Daß die Kommunisten wieder zu einer wichtigen Kraft in Rußland geworden sind, hat auch den KPs in den anderen Republiken der Gemeinschaft Unabhängiger Staaten (GUS) neuen Aufschwung gegeben. Ende der achtziger Jahre hatten die Flügelkämpfe zwischen Reformern und Konservativen innerhalb der kommunistischen Parteien zum Aufblühen der nationalistischen Bewegungen geführt. Die Machtübernahme durch neue Eliten – häufig alte kommunistische Funktionäre, die ihr Bekenntnis gewechselt haben – ging in Armenien friedlich vonstatten, während sie in Aserbaidschan und Georgien mit vielfachen gewaltsamen Konflikten verbunden war.1 Die überdauernden kommunistischen Parteien im Transkaukasus hielten sich bedeckt, bis ihren russischen Genossen bei den Parlamentswahlen im Dezember 1995 der Durchbruch gelang und Gennadi Sjuganow zum populärsten Kandidaten für das russische Präsidentenamt avancierte. Mit dem Beschluß der Duma vom 15. März 1996 über die – vorläufige – Wiederherstellung der Sowjetunion2 ist die Wiedererschaffung der UdSSR nicht mehr einfach ein Slogan, sondern ein Punkt auf der politischen Tagesordnung.
„Für uns reichte Armenien von Brest- Litowsk bis Wladiwostok“, sagt Sergej Badalian, Chef der armenischen KP, in Eriwan. Seiner Auffassung nach stellen die einstige UdSSR und die künftige Union weniger ein Projekt der siegreichen Arbeiterbewegung dar, sondern repräsentieren vielmehr den Willen, sich wieder mit Rußland zu vereinigen. Denn diese Idee finde in der Bevölkerung echten Widerhall. Gestern noch hätten die nationalistischen Bewegungen versprochen, daß es mit ihren Ländern aufwärts gehe, wenn sie sich von der Kontrolle durch den Kreml befreiten. Heute seien Hunderttausende nach Rußland ausgewanderte Einwohner zu verzeichnen, weil dort die Löhne wesentlich höher liegen. Nicht nur sei der angekündigte Wirtschaftsboom ausgeblieben; vielmehr würden die Arbeitsemigranten aus dem Kaukasus, ehemalige Bürger der Sowjetunion, heute in Rußland diskriminiert und als „Neger“ tituliert.
Wie soll die künftige Union aussehen?
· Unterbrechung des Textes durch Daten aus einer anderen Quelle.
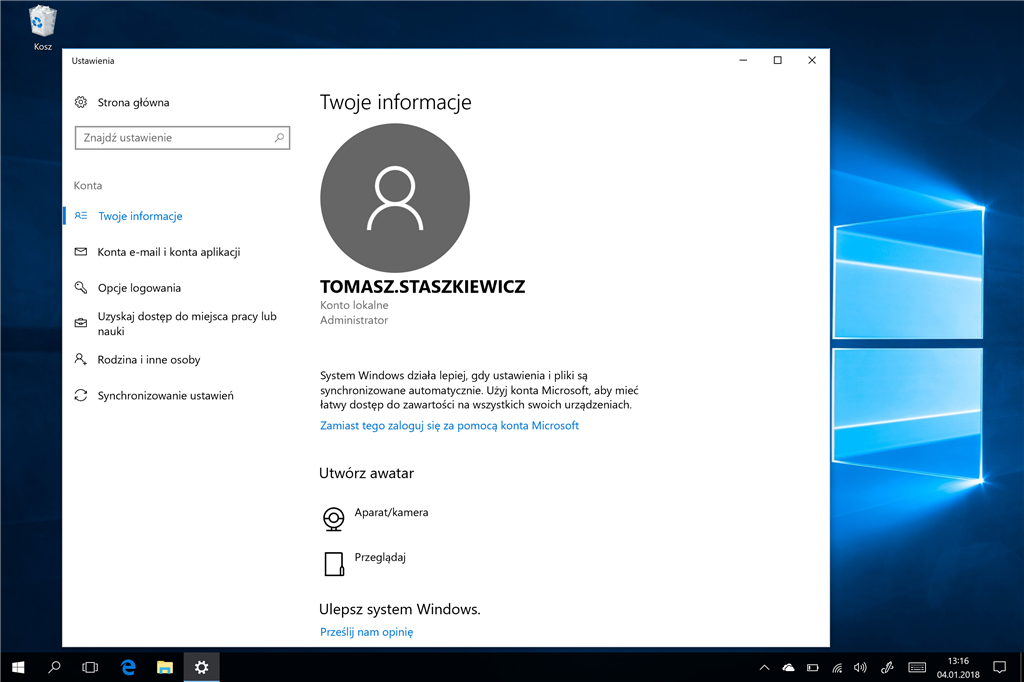Show hidden tray icons chevron
The width and height of the screenshot is (1024, 682).
tap(765, 667)
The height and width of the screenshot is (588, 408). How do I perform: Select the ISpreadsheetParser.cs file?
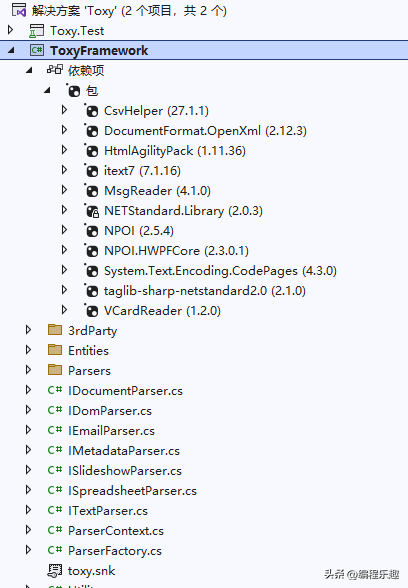point(132,490)
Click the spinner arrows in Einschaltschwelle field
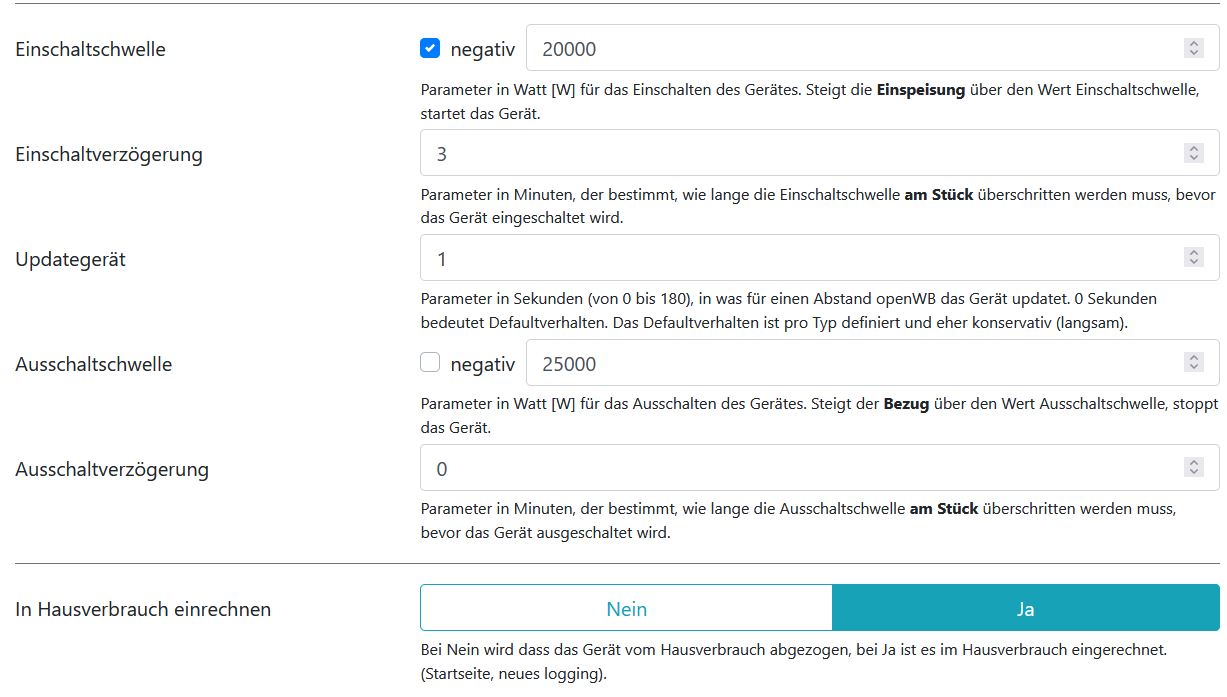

Für Pantelejmon Georgadse wird sie „eine Variante der UdSSR“ sein, „eine Union sozialistischer Staaten, auf freiwilliger Basis und mit mehr Autonomie“. – „Es ist unmöglich, das wiederherzustellen, was früher existiert hat“, meint Badalian, „aber die neue Union wird einen gemeinsamen Wirtschaftsraum haben; Finanzstrukturen und Sicherheitspolitik, Ausbildungssystem und Außenpolitik werden aufeinander abgestimmt sein.“
Einer der wichtigsten Faktoren für die Popularität der kommunistischen Parteien ist der Gegensatz zwischen der Vollbeschäftigung und dem niedrigen Preisniveau zur Sowjetzeit und den gestiegenen Preisen, niedrigen Löhnen und der allgemeinen Arbeitslosigkeit seit der Unabhängigkeit. Doch Kritik wird auch an den Strukturreformen geübt, die westliche Finanzinstitutionen den Staaten aufgezwungen haben, und an der Verteilung von Lebensmittelhilfen durch internationale Organisationen.3 Ein armenischer Kommunist, Leonid Harutunian, kritisiert beispielsweise die Politik des Internationalen Währungsfonds, insbesondere dessen „politische Kredite, deren Ziel es ist, uns und die kommenden Generationen in extremer Abhängigkeit zu halten. Sie bringen uns auf das Niveau eines Dritte-Welt-Landes.“4
In den vergangenen Jahren hat die „nationale Frage“ in den KPs der UdSSR für sehr viel Verwirrung gesorgt, denn sie waren zur Zeit der Perestroika außerstande, ethnisch-territoriale Konflikte beizulegen. Dem könnte einzig ein Sieg der Kommunisten ein Ende bereiten, versichern heute die Kommunisten im Kaukasus. „Berg-Karabach, Abchasien oder auch die Krim werden die Lösung ihrer Probleme erleben, und zwar in dem Maße, wie sie gleichberechtigte Subjekte innerhalb der neuen Union werden“, beteuert Badalian. Sind die aserbaidschanischen Kommunisten bereit, auf Berg-Karabach zu verzichten? „Zweifellos nicht sofort. Der beste Kompromiß wäre ein Berg-Karabach, das weder zu Aserbaidschan noch zu Armenien gehört, sondern sich selbst vertritt.“
Die neuen Kommunisten verzichten darauf, die Macht gewaltsam wiederzuerlangen, sie setzen sich nicht einmal an die Spitze der Massenbewegungen auf der Straße. „Die Georgier leiden an Hunger und im Winter unter der Kälte. Jedermann will Versammlungen und Kundgebungen abhalten, aber wir lassen uns nicht zu Provokationen verleiten“, unterstreicht Pantelejmon Georgadse.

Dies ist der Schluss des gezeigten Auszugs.